Sunday, I wake up and travel outside, a little hung over and thinking excitedly about taking a dip and washing the headache away. What I encountered was a pool with a very, VERY distinct lean to it.  Like, a lot.  I had maybe 2, 2 1/2 feet of water on one side and over 4 ft on the other.  The legs on the pool that had been straight up and down the day before were completely shifted and some had even lifted a bit off the ground.  Son of a B.  This isn't good.  The weight of the water had shifted what was a slight variance in level into a major one.  Now, we dealing with it potentially collapsing, hurting someone, and causing tons of damage.

 
I tried to think of a way to save it.  I googled "leveling a pool with water in it".  Yeah, apparently you can't do that. So..so...sadly, I had to pull the plug.  Literally.  I pulled the drain plug out of the high side of the pool and started the long slow process of getting thousands of gallons of water into my lawn.  And my neighbours' lawns.  Thank God for good drainage. 

We had Geoff's family for dinner on Sunday night, and the dogs got to enjoy running through the muck and the mud and the drained out water.  It was gross, but good fun. 

This afternoon, my brother and I started repairing the damage.  The pool had drained enough that the water had dropped below the drain.  We used 2 gallon buckets to bail out some of the water on the deep end.  Once we got it down enough, we pulled part of the pool apart, and folded down the side, and drained the rest. We picked  it up and moved it off to the side.  By then, my lunch break was over and I had to go back to work.  Adam got to dig out the dirt, in 37 degree heat, and started rolling it out and using his ingenious leveling tool.
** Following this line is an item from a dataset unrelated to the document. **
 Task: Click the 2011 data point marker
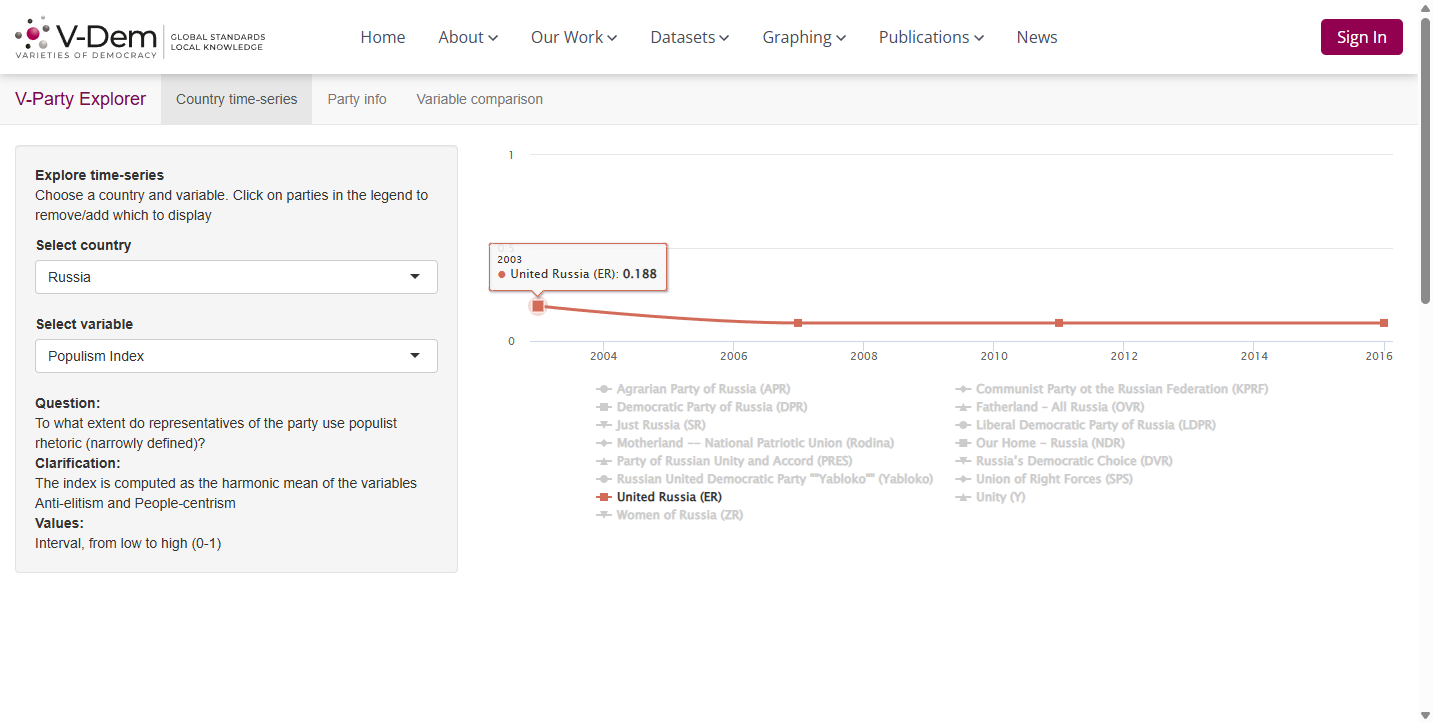pyautogui.click(x=1059, y=323)
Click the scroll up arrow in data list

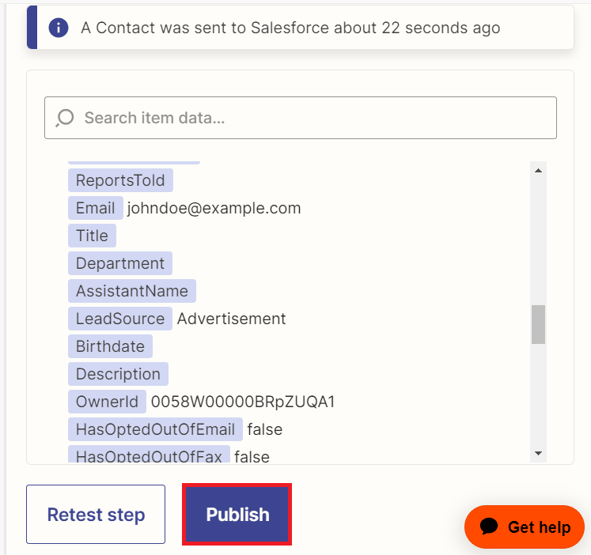(538, 171)
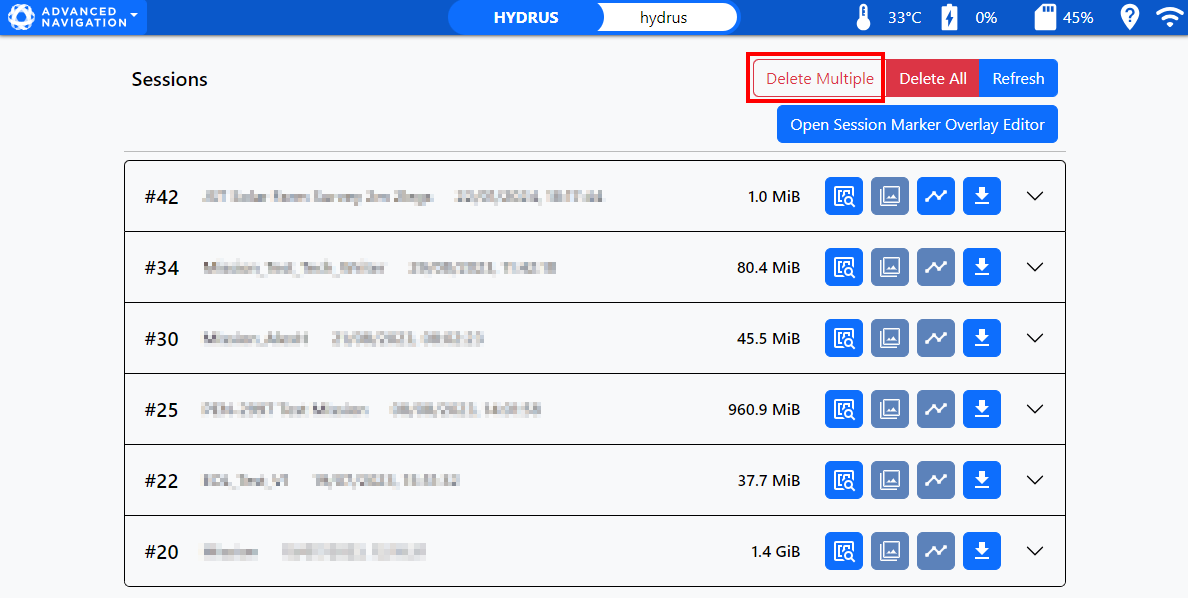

Tonight, the ground is settling, and tomorrow we will lay down some more peat moss, or sand or something, level it out, fill in the gaps, and then the pool can go up again.  Then we start the filling all over again.

 
Oh, I know, these are totally first world problems.  Rough life to have. And it will all totally be worth it in the end, when we get to have the kids in the pool, playing and learning to swim.  It should be fun. Once we finally get there.

Thank again to my brother for making shit happen.  I don't know what we would do without him.

Rosie N. Grey
The N stand for "not easy, but worth it".